Using nationally‐representative data, Kim (2016) estimated the impacts of state and local spending on welfare and education on the risks of dying from major causes. Each additional $250 per capita spent on welfare predicted a 3‐percentage point lower probability of dying from any cause, and each additional $250 per capita spent on welfare and education predicted a 1.6‐percentage point lower probability and a nearly 1‐percentage point lower probability of dying from coronary heart disease (CHD). To put such numbers into context, these changes are on the order of reductions achieved through treating a patient with high blood pressure or cholesterol—representing clinically meaningful changes (Kim 2016).
In a cross‐national study that implemented IV analysis to enhance causal inference, Kim et al. (2011) further estimated the population health impacts of raising social capital across 40 countries. Among those aged 15–74 years in 40 nations with at least 40% of the country trusting of others, raising country percentages of social trust by 20 percentage points in countries with at least 30% of a country’s citizens trusting of others and by 10 percentage points in countries with 30–40% average country trust was predicted to avert nearly 287 000 deaths per year.
Finally, Kondo et al. (2009) conducted a meta‐analysis of cohort studies including roughly 60 million participants in which people living in regions with high‐income inequality had an excess risk for premature mortality independent of their SES, age, and sex. The estimated excess mortality risk was 8% for each 0.05 unit increase in the Gini coefficient (a common measure of income inequality theoretically ranging from 0, representing perfect equality, to 1, corresponding to perfect inequality). While this excess risk appears modest, all of society is exposed to income inequality, such that the aggregate effects can be significant (Kondo et al. 2009). The authors estimated that if the inequality–mortality relation is truly causal, more than 1.5 million deaths (9.6% of total adult mortality in the 15–60 age group) could be averted in 30 OECD countries by reducing the Gini coefficient to below the threshold value of 0.3 (Kondo et al. 2009).
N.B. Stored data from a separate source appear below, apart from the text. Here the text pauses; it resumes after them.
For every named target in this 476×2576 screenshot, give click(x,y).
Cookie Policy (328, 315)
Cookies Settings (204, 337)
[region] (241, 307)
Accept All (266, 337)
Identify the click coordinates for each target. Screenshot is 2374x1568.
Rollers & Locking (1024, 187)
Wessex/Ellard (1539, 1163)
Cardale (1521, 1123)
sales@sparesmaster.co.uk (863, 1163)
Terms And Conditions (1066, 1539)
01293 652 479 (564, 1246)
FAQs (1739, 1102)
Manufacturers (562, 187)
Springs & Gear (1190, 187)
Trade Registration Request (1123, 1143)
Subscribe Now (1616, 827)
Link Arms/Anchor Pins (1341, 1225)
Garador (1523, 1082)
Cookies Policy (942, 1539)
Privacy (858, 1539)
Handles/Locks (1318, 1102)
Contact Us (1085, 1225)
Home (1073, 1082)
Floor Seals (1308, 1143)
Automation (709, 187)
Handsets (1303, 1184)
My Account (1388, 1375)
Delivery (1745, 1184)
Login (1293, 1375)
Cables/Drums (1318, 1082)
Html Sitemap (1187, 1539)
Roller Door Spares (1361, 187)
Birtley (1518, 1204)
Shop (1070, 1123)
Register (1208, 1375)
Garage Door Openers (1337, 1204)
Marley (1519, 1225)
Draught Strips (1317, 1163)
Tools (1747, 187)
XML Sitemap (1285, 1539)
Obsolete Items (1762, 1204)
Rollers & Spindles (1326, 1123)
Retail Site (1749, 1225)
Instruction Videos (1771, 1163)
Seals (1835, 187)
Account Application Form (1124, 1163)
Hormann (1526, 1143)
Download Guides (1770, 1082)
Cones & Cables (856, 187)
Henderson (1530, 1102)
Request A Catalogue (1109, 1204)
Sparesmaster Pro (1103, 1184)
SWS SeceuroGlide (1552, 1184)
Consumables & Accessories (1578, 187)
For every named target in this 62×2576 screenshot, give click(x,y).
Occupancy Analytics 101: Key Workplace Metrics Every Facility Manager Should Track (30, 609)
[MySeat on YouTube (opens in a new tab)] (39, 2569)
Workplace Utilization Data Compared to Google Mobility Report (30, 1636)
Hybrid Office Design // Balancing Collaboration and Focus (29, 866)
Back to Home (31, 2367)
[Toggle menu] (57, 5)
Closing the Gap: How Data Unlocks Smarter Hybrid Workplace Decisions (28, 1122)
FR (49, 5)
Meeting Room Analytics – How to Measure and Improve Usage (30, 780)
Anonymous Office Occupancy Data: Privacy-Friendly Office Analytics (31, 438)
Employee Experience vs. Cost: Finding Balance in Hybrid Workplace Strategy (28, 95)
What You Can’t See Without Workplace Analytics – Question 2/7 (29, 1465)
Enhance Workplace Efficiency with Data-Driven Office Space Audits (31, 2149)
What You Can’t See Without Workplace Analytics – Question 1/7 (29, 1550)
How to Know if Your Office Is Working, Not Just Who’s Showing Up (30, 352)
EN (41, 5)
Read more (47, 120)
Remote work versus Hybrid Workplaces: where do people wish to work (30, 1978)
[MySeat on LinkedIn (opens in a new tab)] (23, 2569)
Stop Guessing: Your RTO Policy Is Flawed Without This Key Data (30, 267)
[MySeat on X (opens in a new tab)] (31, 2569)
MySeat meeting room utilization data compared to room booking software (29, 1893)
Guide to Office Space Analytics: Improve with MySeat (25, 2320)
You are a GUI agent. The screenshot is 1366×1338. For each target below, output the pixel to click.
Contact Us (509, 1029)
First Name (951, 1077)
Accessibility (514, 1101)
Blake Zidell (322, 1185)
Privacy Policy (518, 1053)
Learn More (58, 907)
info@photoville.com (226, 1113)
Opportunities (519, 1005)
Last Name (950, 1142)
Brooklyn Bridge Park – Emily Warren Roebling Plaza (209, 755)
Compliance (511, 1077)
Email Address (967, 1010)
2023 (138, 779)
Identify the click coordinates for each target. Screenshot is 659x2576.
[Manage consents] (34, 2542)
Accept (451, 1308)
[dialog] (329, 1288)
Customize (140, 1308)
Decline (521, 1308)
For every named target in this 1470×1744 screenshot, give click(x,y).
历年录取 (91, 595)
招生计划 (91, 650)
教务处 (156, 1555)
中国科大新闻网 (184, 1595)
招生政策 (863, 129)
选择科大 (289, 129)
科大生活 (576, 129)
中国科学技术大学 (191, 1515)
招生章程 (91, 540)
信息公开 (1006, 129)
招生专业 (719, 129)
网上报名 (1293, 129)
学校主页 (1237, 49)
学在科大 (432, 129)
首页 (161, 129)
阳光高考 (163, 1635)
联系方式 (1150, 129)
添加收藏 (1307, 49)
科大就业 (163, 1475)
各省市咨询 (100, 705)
Notably, according to Figure 1.2, there should also be substantial impacts of intervening on the social determinants of health on health inequities across population groups, as defined along social axes such as gender, race/ethnicity, and SES. For example, government spending on public assistance programs (e.g. Aid to Families with Dependent Children) and tax credit programs (e.g. the Earned Income Tax Credit) should reduce income disparities between the rich and the poor and thereby reduce associated gaps in health, since income is a strong determinant of health and disease.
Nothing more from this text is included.